Material and Methods

We used CT, MRI, radiotherapy dose and contours from 128 children who received curative craniospinal irradiation for Medulloblastoma. Spatial normalisation was performed by non-rigidly registering each patient’s scan to the patient with the median brain volume. We quantified spatial normalisation accuracy by comparing each patient’s mapped structure contours to the corresponding reference contours via mean distance to agreement (mDTA). To standardize the dose comparison, we created modified dose distributions by replacing the dose in 5 structures (Figure 1) with the mean dose in that structure and simulated outcome labels, assigning “effect” labels to patients whose mean structure dose exceeded the median dose of the cohort. Per-voxel dose comparisons used permutation testing (1000 permutations) to identify voxel clusters in which the dose was significantly associated with the simulated outcome labels.

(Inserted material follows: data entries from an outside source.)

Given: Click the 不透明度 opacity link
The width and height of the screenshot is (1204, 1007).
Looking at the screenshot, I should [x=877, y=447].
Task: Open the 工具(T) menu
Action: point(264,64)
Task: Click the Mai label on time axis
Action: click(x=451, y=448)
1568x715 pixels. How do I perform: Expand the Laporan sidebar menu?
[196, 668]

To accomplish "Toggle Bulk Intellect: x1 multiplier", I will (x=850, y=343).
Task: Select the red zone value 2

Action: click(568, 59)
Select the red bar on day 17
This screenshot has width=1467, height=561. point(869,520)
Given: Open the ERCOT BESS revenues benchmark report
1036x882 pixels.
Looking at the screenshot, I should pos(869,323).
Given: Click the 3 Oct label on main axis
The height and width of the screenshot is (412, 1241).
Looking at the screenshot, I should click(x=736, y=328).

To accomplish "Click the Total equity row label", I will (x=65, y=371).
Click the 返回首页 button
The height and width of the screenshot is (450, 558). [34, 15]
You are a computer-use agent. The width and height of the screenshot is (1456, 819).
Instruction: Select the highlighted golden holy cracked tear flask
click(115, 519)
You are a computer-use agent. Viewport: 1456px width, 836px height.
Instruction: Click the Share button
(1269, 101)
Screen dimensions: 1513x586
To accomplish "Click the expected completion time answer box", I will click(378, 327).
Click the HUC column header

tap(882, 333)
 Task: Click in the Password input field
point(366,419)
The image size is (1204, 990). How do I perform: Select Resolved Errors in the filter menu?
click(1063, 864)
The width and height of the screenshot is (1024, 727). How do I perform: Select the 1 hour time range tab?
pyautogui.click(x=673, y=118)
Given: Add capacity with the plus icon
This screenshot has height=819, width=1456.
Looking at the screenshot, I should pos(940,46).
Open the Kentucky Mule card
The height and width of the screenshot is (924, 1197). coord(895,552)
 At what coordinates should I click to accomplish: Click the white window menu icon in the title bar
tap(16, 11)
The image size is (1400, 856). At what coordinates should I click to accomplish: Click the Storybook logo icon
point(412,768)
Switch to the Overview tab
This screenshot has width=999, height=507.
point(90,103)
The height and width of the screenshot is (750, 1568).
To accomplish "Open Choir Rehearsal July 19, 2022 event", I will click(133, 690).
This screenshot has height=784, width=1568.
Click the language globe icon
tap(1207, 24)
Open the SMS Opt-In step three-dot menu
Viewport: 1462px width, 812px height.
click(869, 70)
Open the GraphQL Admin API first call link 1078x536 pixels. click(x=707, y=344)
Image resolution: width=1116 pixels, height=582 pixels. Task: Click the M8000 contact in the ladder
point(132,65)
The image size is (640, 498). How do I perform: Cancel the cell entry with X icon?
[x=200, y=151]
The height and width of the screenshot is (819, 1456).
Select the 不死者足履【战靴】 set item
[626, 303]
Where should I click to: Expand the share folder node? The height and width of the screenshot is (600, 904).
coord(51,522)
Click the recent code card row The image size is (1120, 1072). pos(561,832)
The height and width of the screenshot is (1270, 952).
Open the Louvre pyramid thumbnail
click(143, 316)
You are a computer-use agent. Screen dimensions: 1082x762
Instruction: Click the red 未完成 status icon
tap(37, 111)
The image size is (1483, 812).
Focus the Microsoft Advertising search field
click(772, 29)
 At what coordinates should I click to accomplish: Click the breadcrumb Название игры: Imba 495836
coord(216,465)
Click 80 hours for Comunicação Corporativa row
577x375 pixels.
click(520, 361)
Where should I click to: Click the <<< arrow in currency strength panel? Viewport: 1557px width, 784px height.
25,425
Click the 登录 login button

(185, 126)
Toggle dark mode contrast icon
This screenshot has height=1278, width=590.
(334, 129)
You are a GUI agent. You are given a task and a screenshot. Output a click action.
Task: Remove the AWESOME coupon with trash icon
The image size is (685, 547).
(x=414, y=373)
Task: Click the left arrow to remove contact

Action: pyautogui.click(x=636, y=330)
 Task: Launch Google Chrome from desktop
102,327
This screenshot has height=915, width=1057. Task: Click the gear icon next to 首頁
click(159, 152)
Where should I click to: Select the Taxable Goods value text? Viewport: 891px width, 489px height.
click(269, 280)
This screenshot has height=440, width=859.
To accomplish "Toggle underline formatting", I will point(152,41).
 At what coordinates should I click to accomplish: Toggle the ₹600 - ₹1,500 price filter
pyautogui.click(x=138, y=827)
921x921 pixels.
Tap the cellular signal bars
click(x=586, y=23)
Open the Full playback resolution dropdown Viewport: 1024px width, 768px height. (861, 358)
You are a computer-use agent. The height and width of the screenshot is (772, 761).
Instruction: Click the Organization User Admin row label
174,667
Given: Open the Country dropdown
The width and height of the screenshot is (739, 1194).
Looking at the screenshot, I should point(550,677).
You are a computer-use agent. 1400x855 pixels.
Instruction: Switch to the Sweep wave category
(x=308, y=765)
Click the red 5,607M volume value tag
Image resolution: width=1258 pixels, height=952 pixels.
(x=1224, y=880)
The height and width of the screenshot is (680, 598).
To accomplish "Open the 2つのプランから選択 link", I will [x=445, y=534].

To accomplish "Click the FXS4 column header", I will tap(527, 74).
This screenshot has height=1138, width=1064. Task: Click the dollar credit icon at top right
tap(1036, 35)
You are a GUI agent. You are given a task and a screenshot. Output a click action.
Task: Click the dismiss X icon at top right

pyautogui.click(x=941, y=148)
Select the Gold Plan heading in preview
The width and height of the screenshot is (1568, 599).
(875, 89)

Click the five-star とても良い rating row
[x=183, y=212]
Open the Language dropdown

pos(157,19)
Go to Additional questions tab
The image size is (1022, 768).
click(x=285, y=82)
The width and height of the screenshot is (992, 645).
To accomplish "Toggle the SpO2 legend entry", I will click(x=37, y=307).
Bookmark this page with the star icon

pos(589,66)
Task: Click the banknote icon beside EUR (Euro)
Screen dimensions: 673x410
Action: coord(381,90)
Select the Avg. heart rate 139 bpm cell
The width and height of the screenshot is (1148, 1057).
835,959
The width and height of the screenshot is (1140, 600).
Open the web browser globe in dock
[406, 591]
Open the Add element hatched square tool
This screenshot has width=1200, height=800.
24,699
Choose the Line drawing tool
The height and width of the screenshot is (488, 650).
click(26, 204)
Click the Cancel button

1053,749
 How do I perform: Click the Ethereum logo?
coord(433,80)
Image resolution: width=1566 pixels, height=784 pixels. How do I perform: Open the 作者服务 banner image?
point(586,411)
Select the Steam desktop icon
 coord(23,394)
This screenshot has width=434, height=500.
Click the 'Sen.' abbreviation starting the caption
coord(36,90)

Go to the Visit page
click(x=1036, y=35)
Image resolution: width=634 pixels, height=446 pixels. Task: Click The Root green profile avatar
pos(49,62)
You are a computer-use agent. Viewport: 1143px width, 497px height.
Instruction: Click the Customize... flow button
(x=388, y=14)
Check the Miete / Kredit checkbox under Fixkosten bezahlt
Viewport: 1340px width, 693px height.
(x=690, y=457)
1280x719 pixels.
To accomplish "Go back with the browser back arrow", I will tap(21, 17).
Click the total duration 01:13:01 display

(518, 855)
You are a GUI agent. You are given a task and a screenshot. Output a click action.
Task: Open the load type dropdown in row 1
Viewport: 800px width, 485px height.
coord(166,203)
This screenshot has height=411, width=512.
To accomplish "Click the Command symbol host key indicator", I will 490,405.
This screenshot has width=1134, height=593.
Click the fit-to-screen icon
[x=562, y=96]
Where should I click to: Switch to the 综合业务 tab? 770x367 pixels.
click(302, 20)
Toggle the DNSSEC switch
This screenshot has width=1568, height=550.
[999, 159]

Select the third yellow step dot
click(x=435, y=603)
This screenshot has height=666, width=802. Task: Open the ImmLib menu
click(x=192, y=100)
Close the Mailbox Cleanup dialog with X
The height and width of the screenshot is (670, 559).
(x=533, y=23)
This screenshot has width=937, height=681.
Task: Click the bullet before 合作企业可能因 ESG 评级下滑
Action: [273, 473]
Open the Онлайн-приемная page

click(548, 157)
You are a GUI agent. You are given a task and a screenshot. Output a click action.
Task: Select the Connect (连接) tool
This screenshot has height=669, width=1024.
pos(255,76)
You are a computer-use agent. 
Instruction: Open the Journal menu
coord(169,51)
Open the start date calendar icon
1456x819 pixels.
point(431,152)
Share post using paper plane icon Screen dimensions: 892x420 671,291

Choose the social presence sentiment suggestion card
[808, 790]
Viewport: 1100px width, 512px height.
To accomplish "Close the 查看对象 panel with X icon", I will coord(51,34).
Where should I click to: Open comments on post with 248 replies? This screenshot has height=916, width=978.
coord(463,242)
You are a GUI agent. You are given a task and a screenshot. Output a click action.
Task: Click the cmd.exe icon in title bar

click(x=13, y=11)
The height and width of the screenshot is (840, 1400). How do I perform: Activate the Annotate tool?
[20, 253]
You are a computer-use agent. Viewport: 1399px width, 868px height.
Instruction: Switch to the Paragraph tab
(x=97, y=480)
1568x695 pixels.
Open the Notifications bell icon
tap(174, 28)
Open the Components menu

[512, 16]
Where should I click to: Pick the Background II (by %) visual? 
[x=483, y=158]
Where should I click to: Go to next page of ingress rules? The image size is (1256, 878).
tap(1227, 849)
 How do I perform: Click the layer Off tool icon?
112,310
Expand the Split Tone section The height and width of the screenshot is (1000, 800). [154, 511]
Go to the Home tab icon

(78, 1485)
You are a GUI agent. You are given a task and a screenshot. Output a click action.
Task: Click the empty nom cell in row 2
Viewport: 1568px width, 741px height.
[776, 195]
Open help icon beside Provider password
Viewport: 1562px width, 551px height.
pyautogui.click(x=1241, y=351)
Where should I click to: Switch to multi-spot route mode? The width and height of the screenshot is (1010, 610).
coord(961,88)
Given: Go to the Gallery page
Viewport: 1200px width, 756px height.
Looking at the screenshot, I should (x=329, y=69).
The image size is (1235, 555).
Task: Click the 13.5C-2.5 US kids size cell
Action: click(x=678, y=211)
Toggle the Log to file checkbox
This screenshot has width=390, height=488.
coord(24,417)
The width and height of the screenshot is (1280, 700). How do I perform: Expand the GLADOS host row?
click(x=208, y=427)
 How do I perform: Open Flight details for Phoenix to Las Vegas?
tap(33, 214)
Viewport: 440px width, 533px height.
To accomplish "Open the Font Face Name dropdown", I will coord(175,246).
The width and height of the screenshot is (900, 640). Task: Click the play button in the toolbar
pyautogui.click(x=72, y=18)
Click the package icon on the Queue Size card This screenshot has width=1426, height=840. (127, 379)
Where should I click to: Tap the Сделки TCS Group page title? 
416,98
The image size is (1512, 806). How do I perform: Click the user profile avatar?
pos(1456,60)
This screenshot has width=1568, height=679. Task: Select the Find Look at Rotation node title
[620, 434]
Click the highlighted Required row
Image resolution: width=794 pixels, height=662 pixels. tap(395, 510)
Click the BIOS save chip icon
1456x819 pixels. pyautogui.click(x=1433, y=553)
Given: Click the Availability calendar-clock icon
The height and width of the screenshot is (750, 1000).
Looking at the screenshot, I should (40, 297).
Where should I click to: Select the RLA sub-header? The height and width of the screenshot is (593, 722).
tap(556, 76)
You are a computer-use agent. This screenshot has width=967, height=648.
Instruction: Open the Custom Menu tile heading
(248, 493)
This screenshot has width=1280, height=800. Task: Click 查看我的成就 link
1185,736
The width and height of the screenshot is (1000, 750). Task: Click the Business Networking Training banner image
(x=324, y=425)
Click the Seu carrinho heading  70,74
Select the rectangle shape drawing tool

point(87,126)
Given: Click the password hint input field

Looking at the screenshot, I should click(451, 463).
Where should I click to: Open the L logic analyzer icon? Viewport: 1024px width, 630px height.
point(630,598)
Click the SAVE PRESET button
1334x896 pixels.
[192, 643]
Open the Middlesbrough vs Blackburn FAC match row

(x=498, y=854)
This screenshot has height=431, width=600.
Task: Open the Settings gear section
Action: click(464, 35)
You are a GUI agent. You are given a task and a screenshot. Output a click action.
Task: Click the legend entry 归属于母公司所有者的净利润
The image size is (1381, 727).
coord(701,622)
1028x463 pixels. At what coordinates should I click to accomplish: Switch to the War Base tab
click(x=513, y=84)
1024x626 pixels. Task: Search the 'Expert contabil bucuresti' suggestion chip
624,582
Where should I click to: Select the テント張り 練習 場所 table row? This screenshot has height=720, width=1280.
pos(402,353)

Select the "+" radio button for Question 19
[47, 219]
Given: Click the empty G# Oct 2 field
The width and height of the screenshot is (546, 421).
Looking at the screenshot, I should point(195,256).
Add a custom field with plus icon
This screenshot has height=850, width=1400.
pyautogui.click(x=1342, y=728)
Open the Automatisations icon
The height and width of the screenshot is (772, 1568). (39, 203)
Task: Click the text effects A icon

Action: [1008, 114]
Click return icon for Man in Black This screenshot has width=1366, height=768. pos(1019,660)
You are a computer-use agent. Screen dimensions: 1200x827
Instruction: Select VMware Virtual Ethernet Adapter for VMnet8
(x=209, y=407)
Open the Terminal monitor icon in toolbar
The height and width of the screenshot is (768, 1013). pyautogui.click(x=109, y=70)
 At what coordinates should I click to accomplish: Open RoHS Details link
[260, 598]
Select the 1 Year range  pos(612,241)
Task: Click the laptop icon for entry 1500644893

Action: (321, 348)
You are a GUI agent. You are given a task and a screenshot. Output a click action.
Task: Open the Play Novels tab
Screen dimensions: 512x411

Identified significant clusters were compared between the CT- and MRI-based pipelines via mDTA. In this test, the “ideal” IBDM result would be significant clusters of voxels that match the structure containing the dose modification.

Results

We found significant differences (Wilcoxon signed-rank test) in spatial normalisation between CT- and MRI- based pipelines (p<0.001, Figure 1), however the magnitude of these differences was small (<1 mm). Both IBDM pipelines identified clusters containing the modified dose region ( > 99.9% significance, i.e. family-wise significance of alpha = 0.001) for all structures (Figure 2). IBDM-identified clusters tended to extend beyond the regions of modified doses in the hippocampi and hypothalamus irrespective of whether CT or MRI scans were used, likely due to their location in regions of low dose variability.


Conclusion

CT- and MRI-based IBDM pipelines offer comparable reliability to identify dose-response associations in paediatric brain tumour data. Although MRI offers superior contrast, CT-based IBDM remains a viable option to enable multi-institutional data collection and retrospective studies for late effects research.